__Exercise instructions__
Set down word for word the section of the text below on clinical trial outcome prediction, starting with "AUTOCT: Automating Interpretable" and going on through "than state-of-the-art methods.".

Start of Extract

AUTOCT: Automating Interpretable Clinical Trial Prediction with LLM Agents
This addresses the need for interpretable and efficient clinical trial prediction in biomedical research, offering a scalable solution that could reduce time and expenses in drug development.
The paper tackles the problem of predicting clinical trial outcomes to reduce costs and accelerate drug discovery, proposing AutoCT, a framework that combines large language models with classical machine learning for interpretability, achieving performance on par with or better than state-of-the-art methods.
Clinical trials are critical for advancing medical treatments but remain prohibitively expensive and time-consuming. Accurate prediction of clinical trial outcomes can significantly reduce research and development costs and accelerate drug discovery. While recent deep learning models have shown promise by leveraging unstructured data, their black-box nature, lack of interpretability, and vulnerability to label leakage limit their practical use in high-stakes biomedical contexts. In this work, we propose AutoCT, a novel framework that combines the reasoning capabilities of large language models with the explainability of classical machine learning. AutoCT autonomously generates, evaluates, and refines tabular features based on public information without human input. Our method uses Monte Carlo Tree Search to iteratively optimize predictive performance. Experimental results show that AutoCT performs on par with or better than SOTA methods on clinical trial prediction tasks within only a limited number of self-refinement iterations, establishing a new paradigm for scalable, interpretable, and cost-efficient clinical trial prediction.

End of Extract
Start of Given information

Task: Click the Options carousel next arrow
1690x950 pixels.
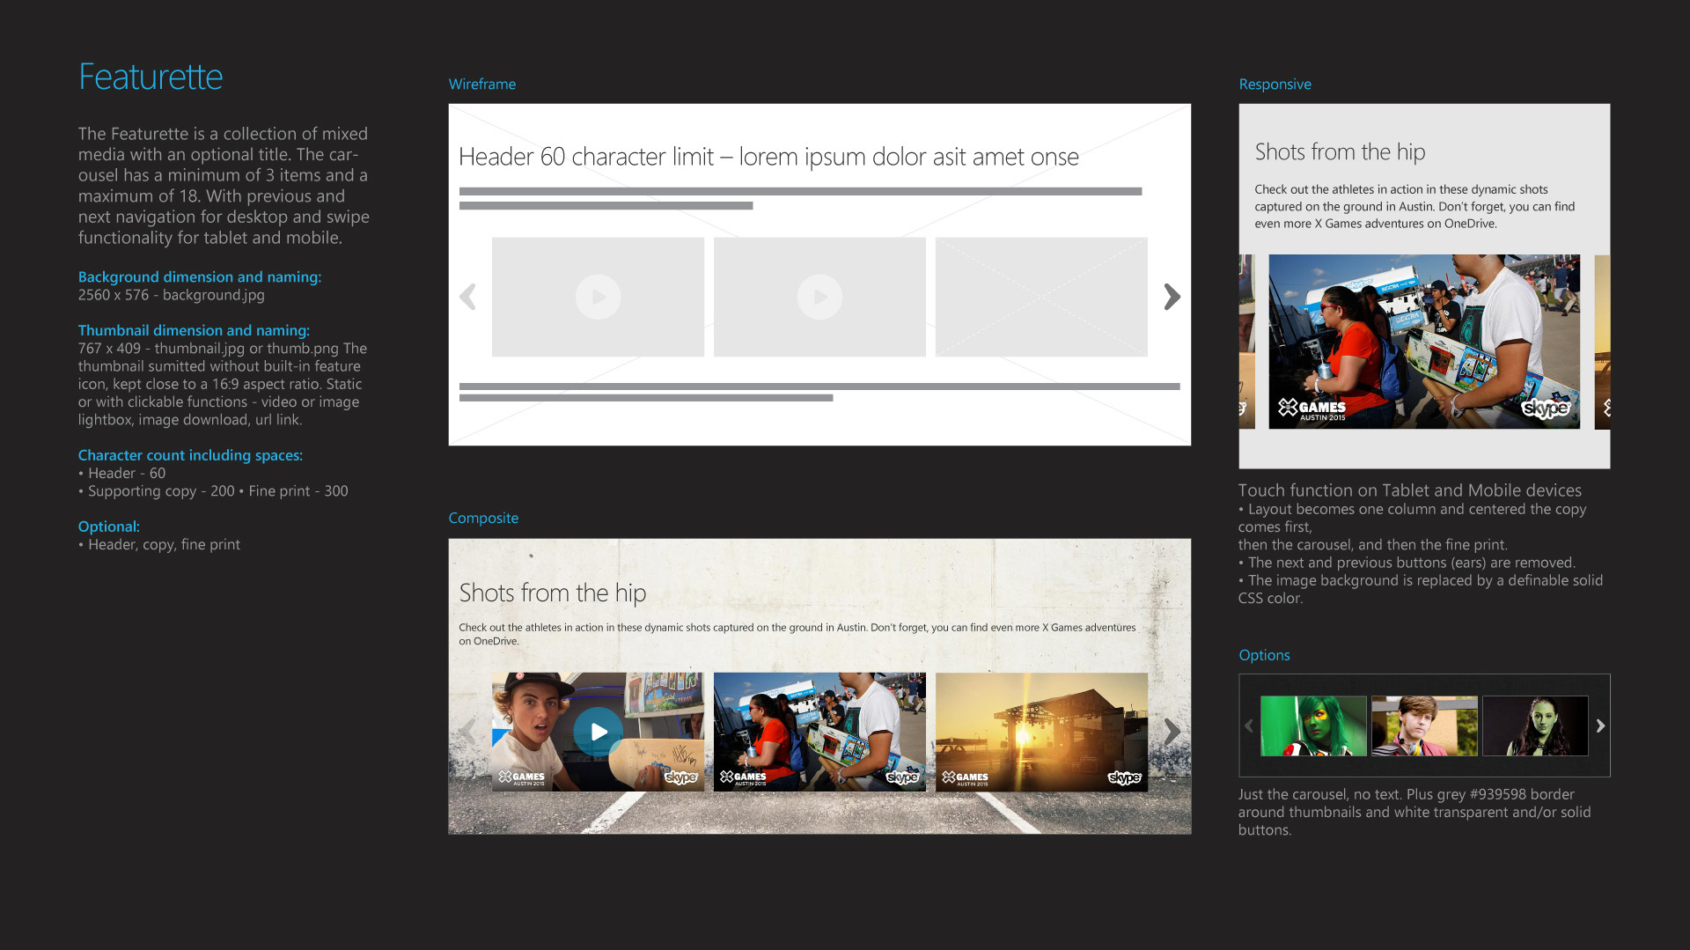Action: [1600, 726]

End of Given information
Start of Given information

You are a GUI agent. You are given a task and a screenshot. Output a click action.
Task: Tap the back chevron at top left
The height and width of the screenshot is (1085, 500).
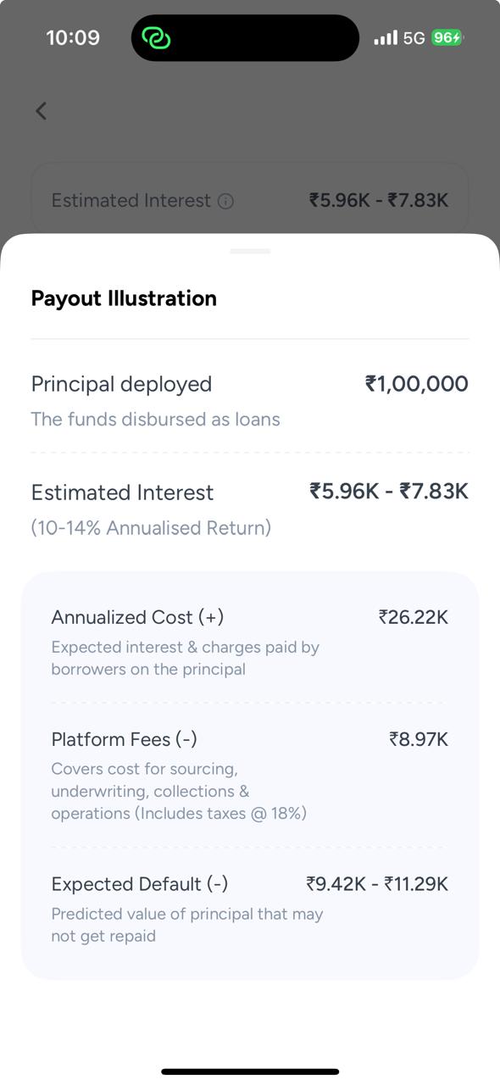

End of Given information
Start of Given information

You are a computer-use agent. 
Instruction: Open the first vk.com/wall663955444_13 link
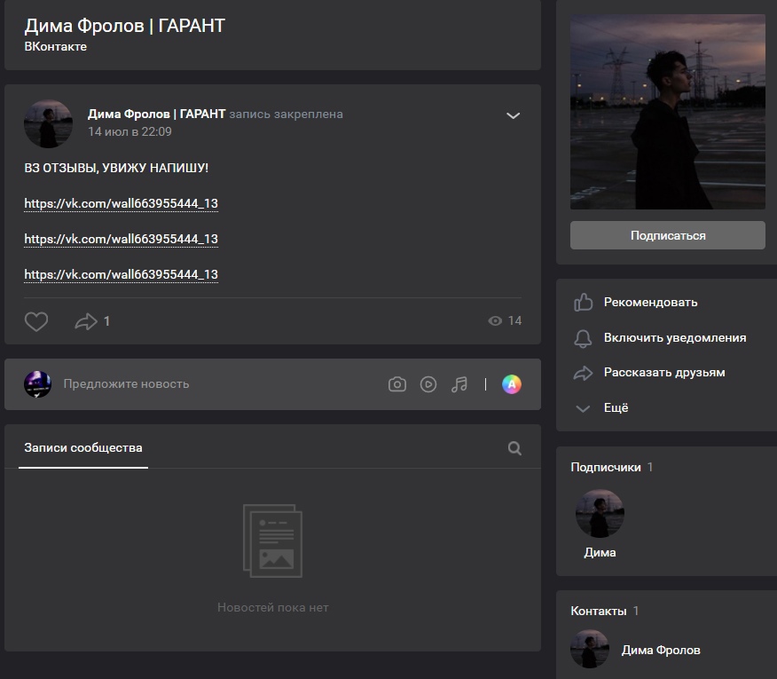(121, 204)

End of Given information

__Answer for the task__
AUTOCT: Automating Interpretable Clinical Trial Prediction with LLM Agents
This addresses the need for interpretable and efficient clinical trial prediction in biomedical research, offering a scalable solution that could reduce time and expenses in drug development.
The paper tackles the problem of predicting clinical trial outcomes to reduce costs and accelerate drug discovery, proposing AutoCT, a framework that combines large language models with classical machine learning for interpretability, achieving performance on par with or better than state-of-the-art methods.